Is Iran trying to inflate Yemen’s currency as a tool of warfare?
Two developments are important to watch. First, the U.S. should be paying close attention to whether, and how, Iran might use economic warfare to destabilize an adversary’s economy. Second, the Quds force managed to draw Europe into its actions, tempting a European Union response; if Europe fails to respond adequately, it may embolden the IRGC.
The revelation that the Quds force was printing the Yemeni rial invites the question: Why did the Iran choose to counterfeit Yemeni currency in particular?
Yemen has been in the midst of a civil war since 2015, meaning that it has a weak government without the resources to stop a massive counterfeiting scheme. However, policymakers should also consider whether Iran is being more than opportunistic in choosing to counterfeit Yemeni currency. Perhaps—and this remains conjectural—Iran may be trying to circulate fake currency in order to destabilize the Yemeni economy through inflation. The World Bank estimates that Yemen’s economy contracted by about 37.5 percent since 2015 with a concurrent spike in inflation. Iran is currently supporting the Houthi rebellion against the Yemeni government, sending increasingly lethal weapons into the region, and therefore has an interest in weakening the government and the country’s economy.

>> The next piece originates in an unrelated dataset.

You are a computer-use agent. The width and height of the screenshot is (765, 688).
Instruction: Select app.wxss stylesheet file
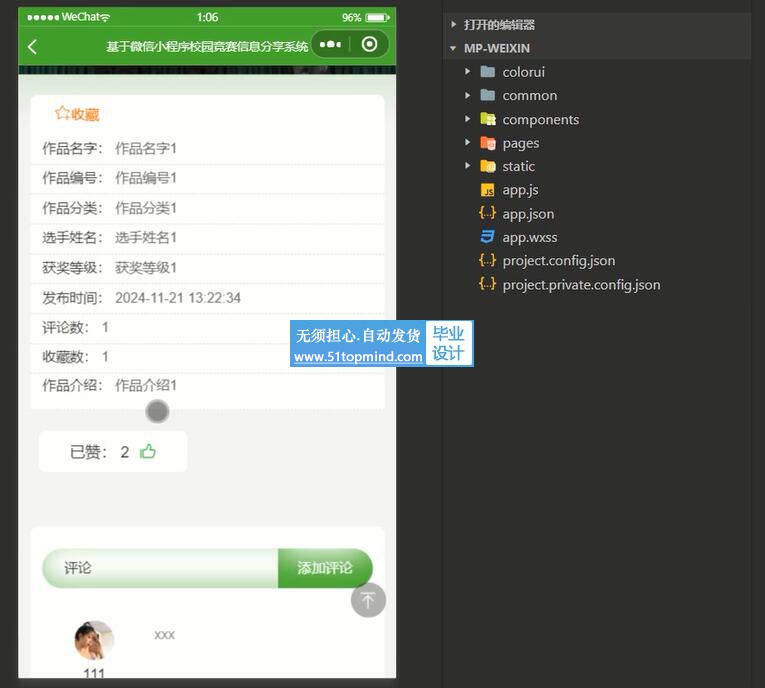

It would not be the first time Tehran has used counterfeiting as a tool of economic warfare: Iran was tied to a counterfeiting scheme targeting the Iraqi economy in 1992. It flooded the economy with counterfeit money in order to increase inflation and destabilize the economy. This month’s recent counterfeiting revelation could be signaling that they’re implementing a similar scheme to increase inflation in Yemen.
The Treasury designation revealed that in addition to printing hundreds of millions of Yemeni rial, the Iranians boldly used European equipment to pursue their scheme. The Quds forces used front companies in Germany to circumvent European export controls and obtain equipment to print Yemeni rial.
Exposing that the Quds force used German front-companies to obtain the counterfeiting equipment has to give Europeans pause in their reintegration efforts with Iran, after the Iran nuclear deal. The EU’s diplomatic service chief, Helga Schmid, explained that there was a 94 percent increase in Iranian-European trade in the first half of 2017 compared to the same period the previous year. Those billions of dollars in new trade will certainly incentivize European companies to pressure their governments to avoid applying additional sanctions against Iran. However, since Iran uses cash to pursue destabilizing activities such as its well-documented support of terrorism and even cyberattacks against the U.S. financial system, the use of German companies will likely increase the weight of Secretary of State Rex Tillerson’s calls on European governments to sanction the IRGC.
The U.S. should watch Iran’s response to these sanctions carefully. The failure of Europe to act may embolden the IRGC, which likely knows that Europe wants to avoid hurting trade with Iran again and losing out on the resultant revenue. The U.S. should especially be on the lookout for any efforts to evade sanctions.
Ultimately, any discussion of economic sanctions against the Iranian counterfeit ring should serve a purpose greater than simply stopping and punishing an organization that’s long been committed to illicit actions; it should push the U.S. and its allies to think both about how to limit Iran’s bad behavior now and contemplate how Iran may be strategizing to achieve its future geopolitical objectives.